If you give this Whole30 Breakfast Sandwiches a try, let me know ! Leave a comment and rate the recipe. And don’t forget to take a picture and tag it #IHeartUmami on Instagram. I’d love to see what you come up with. XOXO !
Make-Ahead Whole30 Breakfast Sandwiches
- 1 lb. ground turkey, or chicken, pork, beef (50% breast, 50% thigh meat)
- 2 tbsp applesauce, no sugar added
- 1 medium size shallot, finely chopped
- ¼ tsp garlic powder
- 4-5 leaves fresh sage, finely chopped
- Salt and pepper to taste
- 2 tbsp cassava flour, alt. arrowroot starch/flour/powder or plantain flour
Toppings (feel free to add your own ingredients):
- Eggs , 1 egg per sandwich (add nutritional yeast for more flavor)
- Leafy greens
- Patties: combine all ingredients under “sandwich patties”. Form about 12 equal size meatballs (or 4 tbsp per patty) and flatten them until each patty is little less than ¼-inch thick.* Pan fry until they are cooked through. Set aside to cool.
- If add egg(s): In general, add 1 egg per sandwich packet. Season the egg with nutritional yeast. Whisk well and pour the mixture into a well-greased skillet. Give it a gentle swirl. When the edge is firm up (about less than a minute), carefully fold the egg into triangle (crepe) shape.
- Store: Once the patties and eggs are in room temperature. Sandwich the egg in-between two meat patties. Wrap and secure the sandwich with parchment paper and store in quart size ziplock bags.* Store the sandwich in freezer if you will not finish them within 2 days.

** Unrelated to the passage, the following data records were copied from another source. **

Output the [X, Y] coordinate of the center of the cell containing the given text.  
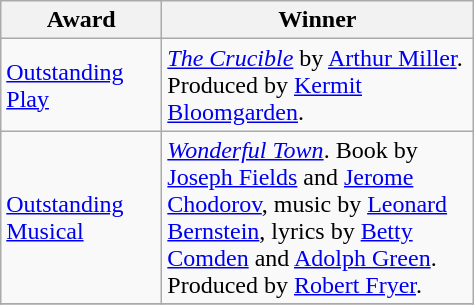
The Crucible by Arthur Miller. Produced by Kermit Bloomgarden. [318, 85]
Winner [318, 20]
Outstanding Play [82, 85]
Award [82, 20]
Outstanding Musical [82, 218]
Identify which cell holds the provided text, then report its (X, Y) central coordinate. 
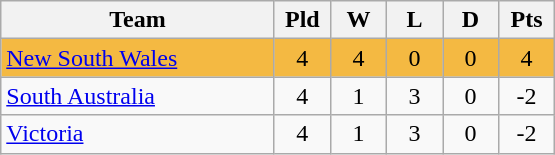
South Australia (138, 96)
Victoria (138, 134)
D (470, 20)
New South Wales (138, 58)
Team (138, 20)
Pts (527, 20)
Pld (302, 20)
W (358, 20)
L (414, 20)
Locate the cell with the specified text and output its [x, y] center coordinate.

- Serve: reheat the sandwich combo* and stuff with leafy greens, avocado (or guacamole), and/or tomatoes/cucumbers. The possibilities are endless. You can also stuff them with sauerkraut, kimchi for an awesome lunch or light supper !
- The nutrition value is calculated based on per patty without the sandwich stuffings (eggs, vegetables...etc.)
- Storage: *To add an extra secure coverage (and to prevent freezer burn) I first wrap the sandwich packet (2 meat patties with an egg in the middle) with parchment paper. I then wrap it with bees wax paper (food grade) as an outer shield before placing it in ziplock bag in the freezer. There are many ways to wrap/store freezer friendly food (food vacuum sealer, freezer friendly wrapping paper/bags...etc.) I’m providing an alternative solution based on what I have handy and for people who want to avoid using aluminum foil.
- Bees wax paper: *If you use abeego bees wax paper, the company has informed me that the paper is meant for storing fresh food in the fridge. However, the paper can be used for meal prep purpose but please do not store the paper in the freezer for more than 30 days.
- Reheat: Bees wax paper do not do well with heat. Please do not wrap it with hot food or reheat in microwave. I reheat mine with parchment paper.
- Ground meat has different fat ratio/water content. Dust with a bit more flour if feels too wet to form meatballs/patties. You can also lightly grease your palms with olive oil to form patties so that the meat will be less likely to stick to your hands.
- Stuffing: Feel free to come up with your own sandwich and have fun but just remember that fresh vegetables do not do well in the freezer (especially after reheating). It’s best to add them right before serving.